Key Words and Key Terms: Incidence Trends, Cancer Survival, Cancer Burden, Cancer Sites, Interaction between Heredity and Environment, Spontaneous Malignancies, Genetic Determinants, Environmental Determinants, Genetic Susceptibility, Oncogenes, Environmental Carcinogens, DNA Damage, Mutagenicity, Chromosomal Damage, Established Human Carcinogens, Probable Human Carcinogens, Possible Human Carcinogens, Primary Prevention of Cancer, Threshold Exposure, Synergistic Relations among Co-Carcinogens, Modification of Behavior

 

DISEASES BY ORGAN SYSTEMS

Presented at an Interactive Workshop on Essentials of Epidemiology in Public Health at the Department of Social and Preventive Medicine University Malaya Kuala Lumpur Malaysia 19-25 October 2009 by Professor Omar Hasan Kasule Sr MB ChB (MUK), MPH (Harvard), DrPH (Harvard) Professor King Fahad Medical College Riyadh; Professor of Epidemiology and Islamic Medicine Institute of Medicine University Brunei Darussalam, Visiting Professor of Epidemiology University of Malaya

CARDIOVASCULAR AND RESPIRATORY DISORDERS
Cardio-vascular diseases (CVD) are coronary Heart Disease (CHD) / ischemic heart disease (IHD), stroke, and rheumatic heart disease (RHD). Heart diseases are hypertensive heart disease (HT), congenital heart disease, and infective heart disease. Myocardial infarction (MI) in IHD has high mortality. HT is complicated by cerebral hemorrhage, heart failure, and renal failure. RHD is still an important in Less Developed Countries (LDC). The incidence Rate (IR) of CVD is rising due to an older population and spread of the industrial/western lifestyle. IHD/CHD, more common in males with IR rising with age, has risk factors (RFs) of cigarette smoking, HT, cholesterol and other lipids. Essential HT has no known RF. The RFs of stroke are HT, cigarette smoking, alcohol, obesity, high serum cholesterol, and atrial fibrillation. The 1ry prevention of CVD is by dietary change (low fat, low calories, and low sodium), management of HT, physical activity, abstention from alcohol and smoking.  The 2ry prevention of CVD is screening for RFs and management of HT, management of CHD (drugs or surgery), and prompt treatment of MI, use of warfarin and aspirin for stroke. Tertiary prevention applies mostly to stroke victims who require long periods of rehabilitation.

Chronic Non-specific Respiratory Disease (CNRD) comprises chronic bronchitis, emphysema, and asthma. Asthma is a worldwide condition with rising incidence but low mortality. IR of Chronic bronchitis & emphysema is higher in males and is increasing. Pneumoconioses are occupational lung disease. The RFs of CNRD are cigarette smoking and air pollution.
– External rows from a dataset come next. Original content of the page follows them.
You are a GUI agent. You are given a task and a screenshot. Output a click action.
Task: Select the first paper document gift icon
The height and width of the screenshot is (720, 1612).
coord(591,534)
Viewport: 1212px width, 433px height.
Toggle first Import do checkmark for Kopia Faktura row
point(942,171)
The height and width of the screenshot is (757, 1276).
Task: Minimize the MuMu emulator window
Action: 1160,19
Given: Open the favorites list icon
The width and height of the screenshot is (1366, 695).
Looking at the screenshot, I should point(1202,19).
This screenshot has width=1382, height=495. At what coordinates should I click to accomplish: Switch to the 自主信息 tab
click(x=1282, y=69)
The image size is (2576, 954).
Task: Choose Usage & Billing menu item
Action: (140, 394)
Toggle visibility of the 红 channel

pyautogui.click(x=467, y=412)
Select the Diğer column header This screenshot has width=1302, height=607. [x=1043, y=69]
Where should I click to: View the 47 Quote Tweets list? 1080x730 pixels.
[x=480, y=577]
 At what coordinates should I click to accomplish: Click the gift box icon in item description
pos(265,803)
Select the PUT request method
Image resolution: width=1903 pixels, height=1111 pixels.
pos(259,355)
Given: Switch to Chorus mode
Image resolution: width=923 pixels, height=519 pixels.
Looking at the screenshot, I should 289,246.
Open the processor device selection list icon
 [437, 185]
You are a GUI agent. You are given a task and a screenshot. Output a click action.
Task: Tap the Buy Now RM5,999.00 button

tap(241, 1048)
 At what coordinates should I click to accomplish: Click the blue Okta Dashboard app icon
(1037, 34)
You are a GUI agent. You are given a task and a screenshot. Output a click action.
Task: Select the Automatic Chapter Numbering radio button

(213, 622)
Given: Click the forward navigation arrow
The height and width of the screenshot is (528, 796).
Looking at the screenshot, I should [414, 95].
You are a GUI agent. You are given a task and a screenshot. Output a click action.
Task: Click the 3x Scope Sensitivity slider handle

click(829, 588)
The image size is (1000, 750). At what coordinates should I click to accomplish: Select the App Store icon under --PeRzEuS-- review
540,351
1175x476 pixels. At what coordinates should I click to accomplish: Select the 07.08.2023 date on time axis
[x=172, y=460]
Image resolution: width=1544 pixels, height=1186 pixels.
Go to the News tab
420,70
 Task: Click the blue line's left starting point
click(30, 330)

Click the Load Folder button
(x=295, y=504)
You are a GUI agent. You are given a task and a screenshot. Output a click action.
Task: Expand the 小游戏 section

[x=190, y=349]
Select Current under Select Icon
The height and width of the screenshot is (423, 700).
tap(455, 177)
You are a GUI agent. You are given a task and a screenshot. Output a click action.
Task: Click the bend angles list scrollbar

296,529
PSYCHIATRIC AND NEUROLOGICAL DISORDERS
The main psychiatric disorders are drug dependency, alcohol abuse, schizophrenia, anxiety, depression, suicide and parasuicide, eating disorders, and mental handicap.

Drug dependency is an epidemic. Commonly abused drugs are marijuana, narcotics, and cocaine. RF of drug abuse are genetic or environmental (home, family, society, low SES, social isolation, poor living conditions, depression, low self-esteem, and psychological distress). 1ry prevention of drug abuse is by education (at home, school, and the community), decreasing availability, and arrest of drug pushers. 2ry is by drug education to reduce demand and effective drug treatment. 3ry prevention is further treatment and aftercare.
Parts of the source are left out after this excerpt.